Prayer for preachers of the gospel is particularly important at this time.  Many are no longer preaching the truth.  Those who are preaching the truth may receive the same treatment as Paul, who was “in bonds.”  Your prayers for preachers must include prayers for missionaries.

Paul wanted to make the mystery of Christ manifest, “as I ought to speak.”  Some preachers are not conscious that there is a way we ought to speak and there is a way we ought not to speak.  We aren’t smooth talking liars, who want everyone to like us, Lk 6:26.  And we aren’t belligerents, brow-beating people into subjection, 1 Thes 2:4-8

Walk in wisdom – Col 4:5 – “toward them that are without.”  We must be aware of our testimony among others around us, as in 1 Tim 3:7.  In Acts 6:3, the men chosen to help with serving the widows had to be men of “honest report.”  In Gal 6:10 we are to “do good unto all men.”  By this means we can have opportunities to minister the gospel.  Build relationships with lost people so you can lead them to Christ.  Be a cut above the rest of society.  God’s people should be the best.

Paul said, “redeeming the time.”  In Eph 5:16, we redeem the time “because the days are evil.”  We don’t know how much longer we’ll be able to preach the truth.  To date, we have been able to lead “a quiet and peaceable life in all godliness and honesty,” 1 Tim 2:1-2.  But that may not be true much longer.  So, redeem the time.

Speak with grace – Col 4:6 – In Titus 2:8 Paul urged us to use “sound speech, that cannot be condemned.”  Speak the truth.  Don’t speak regurgitated news.  You don’t know whether what you are repeating is a rumor, a lie, or a fabrication.  It is rarely, if ever, the truth.  However, the Bible is always true.  So, speak that.  And when you do, make sure your speech is “seasoned with salt.”  Salt makes things savory.  Sometimes, the truth hurts.  And for some, the gospel is not savory.  

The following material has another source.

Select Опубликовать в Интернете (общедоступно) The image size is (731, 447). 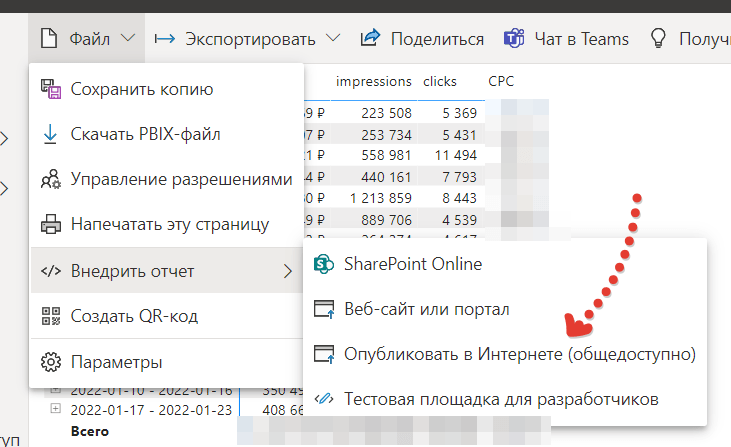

Paul wrote that we must “know how to answer every man.”  This takes wisdom, discretion, patience, practice, and learning.  Work at it so you’ll know how to answer.

Jesus knew how to answer every man.  His opponents tried to catch him in his words and couldn’t.  But he caught them.  

When they brought Jesus the woman taken in adultery, he didn’t answer them; he wrote on the ground, Jn 8:1-11.  When he did speak he said, “He that is without sin among you, let him first cast a stone at her.”  They left without another word.  

When they questioned his authority to cleanse the temple, he asked them to answer a question about the baptism of John, Matt 21:24-27.  They couldn’t.  So, he didn’t answer their question.

When they asked him three questions in Matt 22, he answered them succinctly and truly.  They could only marvel.  He said nothing that they could use against him.  When he asked them about Ps 110:1, concerning how David could call his son, “Lord,” they couldn’t answer him.  They quit asking him questions altogether.  

According to this verse, we “ought to answer every man.”  Peter wrote, “be ready always to give an answer to every man that asketh you a reason of the hope that is in you with meekness and fear,” 1 Pet 3:15.  And when you give your answer, “speak as the oracles of God,” 1 Pet 4:11.   A person’s soul may be at stake, Jas 5:20.

Conclusion: These days, as much as in Paul’s day, Christians need to pray for their preachers and other preachers who are still preaching the truth.  Walk in wisdom redeeming the time and be conscious of maintaining a good testimony.  And speak with grace so that gainsayers may be convinced and others may be saved.